SUPPLIED INFORMATION:
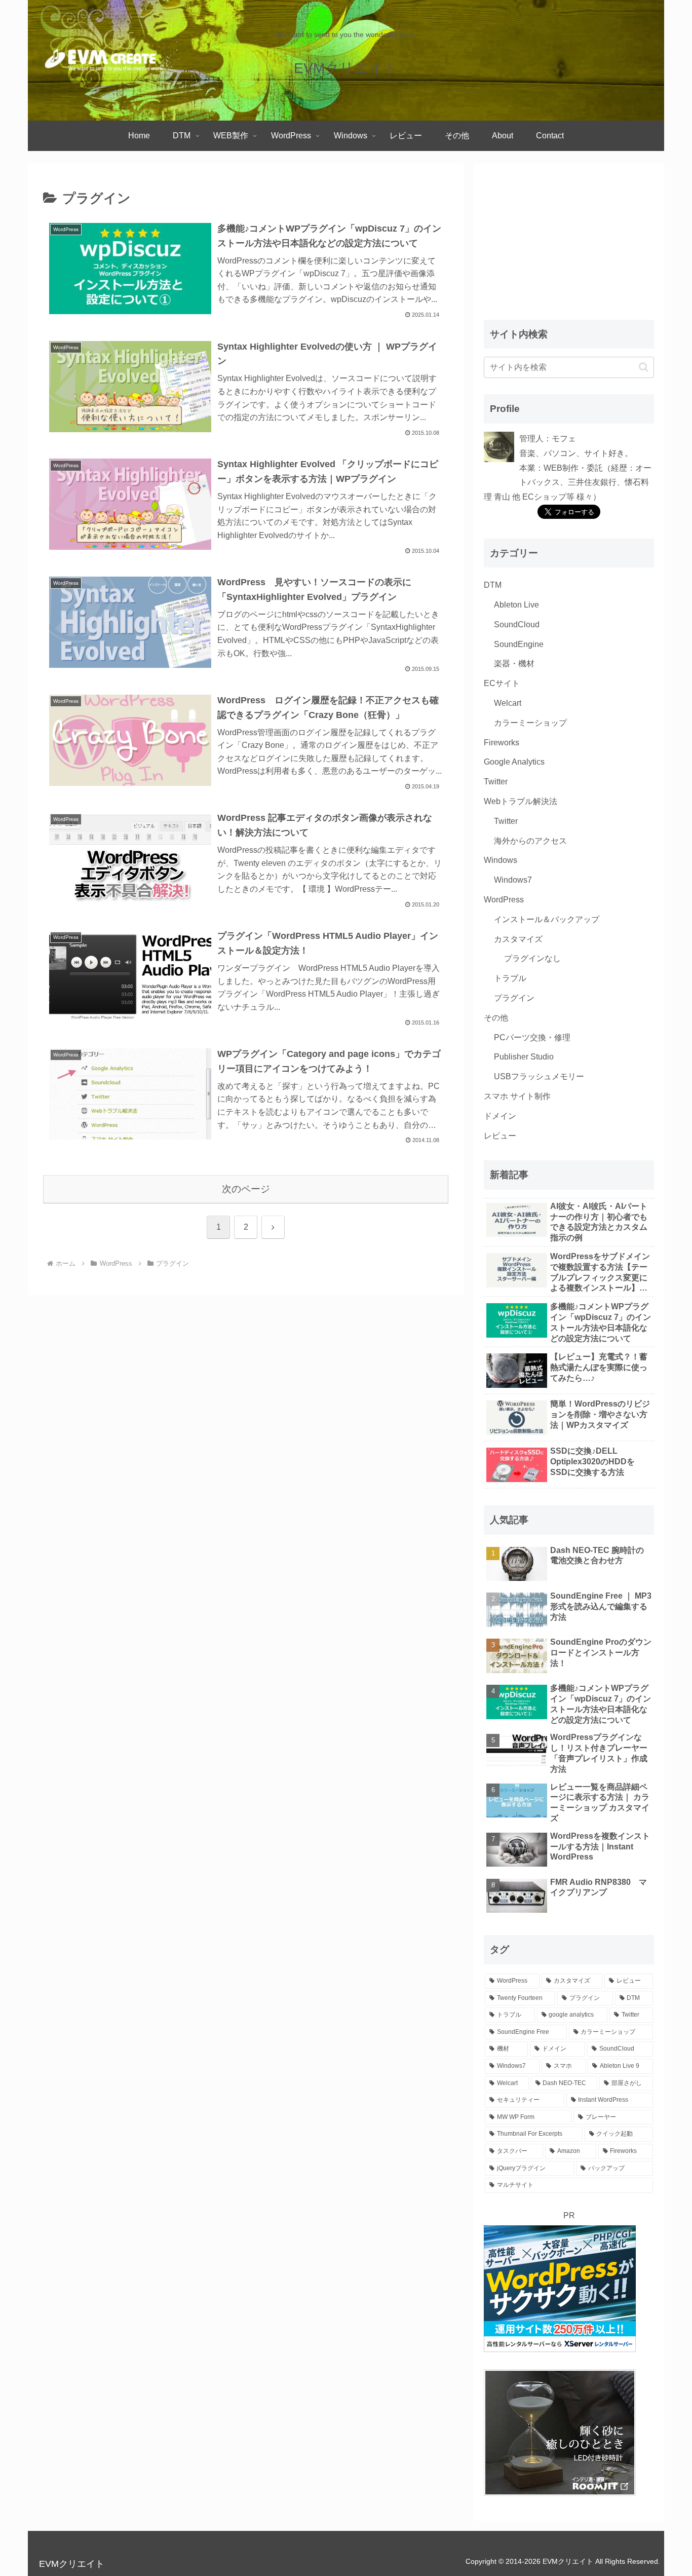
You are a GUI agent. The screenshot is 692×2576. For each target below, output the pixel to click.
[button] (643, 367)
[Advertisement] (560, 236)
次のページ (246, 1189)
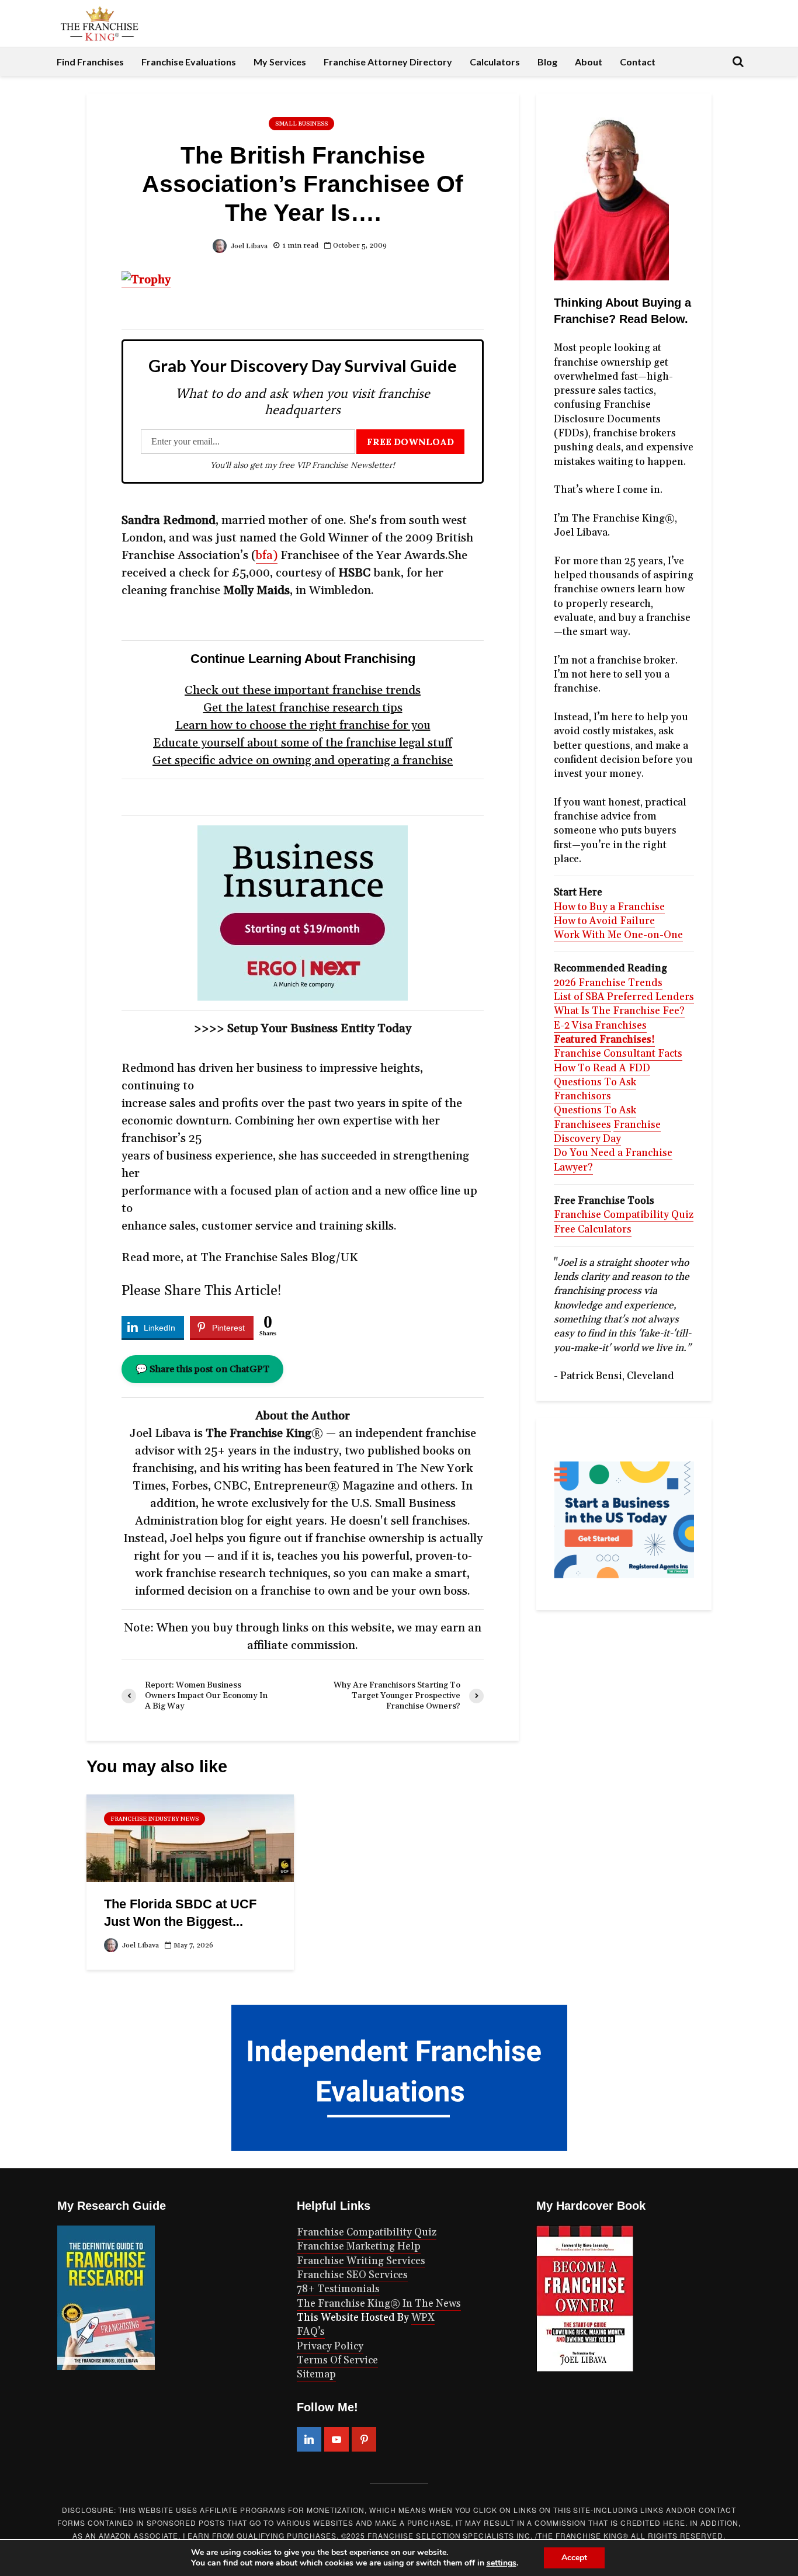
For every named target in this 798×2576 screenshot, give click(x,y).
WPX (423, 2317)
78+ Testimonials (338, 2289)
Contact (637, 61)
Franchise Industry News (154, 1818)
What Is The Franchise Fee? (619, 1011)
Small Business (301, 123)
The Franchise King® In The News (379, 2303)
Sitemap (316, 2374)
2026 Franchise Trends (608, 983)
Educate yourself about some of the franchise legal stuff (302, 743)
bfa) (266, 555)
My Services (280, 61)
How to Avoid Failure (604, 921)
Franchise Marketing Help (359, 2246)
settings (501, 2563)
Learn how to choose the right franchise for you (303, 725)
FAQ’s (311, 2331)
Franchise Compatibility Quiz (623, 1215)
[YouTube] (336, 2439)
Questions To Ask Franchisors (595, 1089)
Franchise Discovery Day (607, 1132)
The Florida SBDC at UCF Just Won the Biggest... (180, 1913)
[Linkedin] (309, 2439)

WORK REQUIRED: Report how many lines of the data hold the string "News"; give only the number.

ANSWER FOR THE TASK: 2